As for wanting one? Stay tuned....I'm actually now considering making/selling some of my mods :)

It's weird, but I like owning lights worked on by by BLF members. I guess that's why I jumped on OL's 3D. Besides being killer good looking, it's Justin's light so I like it. Same with my C88 and F15; the fact that they're among the brightest lights I have is awesome but Erik made them that way so, they're different. Probably what some people like about Haikus and Spys. Foy can't afford that so . . .

I wonder how many XP-G/XM-L Match Mod Minis you could sell? Before I fried my SST-50, I put it in my MMMM with 2 x 14500. Come to think about it; that's how I did fry it. Anyway, during the 30 seconds it lived, it was about the brightest damn MiniMag you've ever seen.

Oh wow, I'm rambling again.

timeformoremedsFoy

Nope, I am. That's what I get for speed reading, my bad.

I know the feeling, do it all the time.

Damn nice work as usual Match

Yes, very nice!
I noticed that you bought some aspheric lenses. If you mount a XR-E on a copper heatsink with the little pedestal as in the picture above and then put that under an aspheric in addition to being able to drive it hard the beam should be improved since there is nothing else on the same plane as the emitter (due to the pedestal).
Everything else would be out of focus other than the emitter.
I’m curious as to what project you have in mind for the aspherics :slight_smile:

Now, where are those night time beamshots? Do we have some comparison beamshots?

Against KE-5, M10, and the rest of the more expensive throwers?

great post

-could a cre xp-e be trimmed and then soldered to a heatsink and then wired as shown above?

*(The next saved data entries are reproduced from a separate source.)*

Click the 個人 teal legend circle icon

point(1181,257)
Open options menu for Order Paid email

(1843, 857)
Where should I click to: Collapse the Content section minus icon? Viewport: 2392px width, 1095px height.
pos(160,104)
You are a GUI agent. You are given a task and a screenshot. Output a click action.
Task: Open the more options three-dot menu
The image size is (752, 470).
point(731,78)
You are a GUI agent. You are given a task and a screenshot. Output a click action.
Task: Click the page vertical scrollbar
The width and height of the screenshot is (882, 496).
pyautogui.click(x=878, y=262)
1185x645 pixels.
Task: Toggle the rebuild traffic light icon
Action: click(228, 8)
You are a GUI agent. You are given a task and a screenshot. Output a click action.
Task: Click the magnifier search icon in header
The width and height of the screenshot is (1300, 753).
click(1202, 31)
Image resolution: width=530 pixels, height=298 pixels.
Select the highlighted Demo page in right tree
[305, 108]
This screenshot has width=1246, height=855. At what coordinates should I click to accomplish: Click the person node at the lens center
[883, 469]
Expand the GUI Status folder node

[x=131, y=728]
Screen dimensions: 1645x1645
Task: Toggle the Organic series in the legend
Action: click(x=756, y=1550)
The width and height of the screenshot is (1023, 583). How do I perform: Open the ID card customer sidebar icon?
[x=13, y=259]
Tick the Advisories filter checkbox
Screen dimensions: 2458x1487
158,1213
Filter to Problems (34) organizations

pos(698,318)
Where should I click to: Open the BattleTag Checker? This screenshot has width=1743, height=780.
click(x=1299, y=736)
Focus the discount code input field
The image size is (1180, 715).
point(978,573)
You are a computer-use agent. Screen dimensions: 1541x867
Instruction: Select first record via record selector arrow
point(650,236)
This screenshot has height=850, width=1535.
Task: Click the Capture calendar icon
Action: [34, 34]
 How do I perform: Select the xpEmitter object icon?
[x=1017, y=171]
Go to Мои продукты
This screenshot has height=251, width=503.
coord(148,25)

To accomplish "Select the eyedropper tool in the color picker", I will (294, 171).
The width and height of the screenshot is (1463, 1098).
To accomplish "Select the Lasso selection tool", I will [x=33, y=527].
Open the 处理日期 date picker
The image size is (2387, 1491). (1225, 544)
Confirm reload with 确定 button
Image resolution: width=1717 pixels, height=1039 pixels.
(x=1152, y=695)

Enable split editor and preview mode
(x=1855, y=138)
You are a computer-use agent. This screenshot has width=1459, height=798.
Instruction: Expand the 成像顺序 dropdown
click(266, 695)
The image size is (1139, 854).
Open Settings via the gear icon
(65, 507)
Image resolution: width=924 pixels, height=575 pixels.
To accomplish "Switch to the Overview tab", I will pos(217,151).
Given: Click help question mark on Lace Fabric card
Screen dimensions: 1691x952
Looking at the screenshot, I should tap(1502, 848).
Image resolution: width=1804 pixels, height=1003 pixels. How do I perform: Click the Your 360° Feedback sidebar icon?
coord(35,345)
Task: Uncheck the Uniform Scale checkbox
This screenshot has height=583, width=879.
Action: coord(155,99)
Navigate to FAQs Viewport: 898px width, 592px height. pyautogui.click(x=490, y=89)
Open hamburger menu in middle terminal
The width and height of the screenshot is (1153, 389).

-could the soldering technique described also work on an aluminum heatsink

thanks??

Did something like this with an MC-E on a brass pill a few years ago...

What you can't see in the pic is that the legs are bent up, then there's kapton tape beneath them. Had to use flux to get a good solder joint on them, then thermal epoxied the wires in place and to aid in heat transfer.

hi
just looking in cheapbatterypacks.com and they have zinc flux and solder designed for soldering aluminum.

has anyone tried using solder to flow an emitter onto an aluminum heatsink, using procedures as above and the appropriate flux/solder??
YOUR THOUGHTS / COMMENTS PLEASE !!
thanks

Awesome job Match :heart_eyes:

Bowhunter,
I can’t comment on the zinc solder/flux…haven’t used it yet. As long as the solder doesn’t require a much higher temperature to flow it may work. Again though, I haven’t really looked into it.

UPz,
Thanks for the compliment!

TechJunkie,
Nice job on the MCE, but considering how poorly brass conducts heat vs copper or even aluminum did you notice much of an improvement?

In this case, yes. There was no room for a star with this drop-in, so the only two alternatives were thermal epoxy or direct solder.

Thanks for posting this GREAT guide Match. Awesome work as always.

Now after reading, I have a question… Is a good idea to use thermal glue (like FUJIK) instead of flux and heat? I’m a bit worried about burning the emitter and with glue it is easier for me.

@ Techjunkie: Great work. Did you post those pictures around 2009 or something? I recall seing something like that back then.

@ Match: Thanks to your guide and results here I have now completely gone over to XML on copper based PCB's. Just wish something like that was available for the XR-E R2's that I'm so fond of :-( I hate filing away on those contact pads!.

Not really. The thermal conductivity of Fujik isnt much better than of air. Just give it a try. Its really not hard.

As NightCrawl stated...bad idea. One would be better off sticking with a stock aluminum star.

Thanks!! I’m going to try it, but after making mistakes I’m asking another thing…
Is it necessary to have that little raised part to place the LED?
Is it better that way or can I make a flat surface to mount the LED?

It will work fine on a flat surface.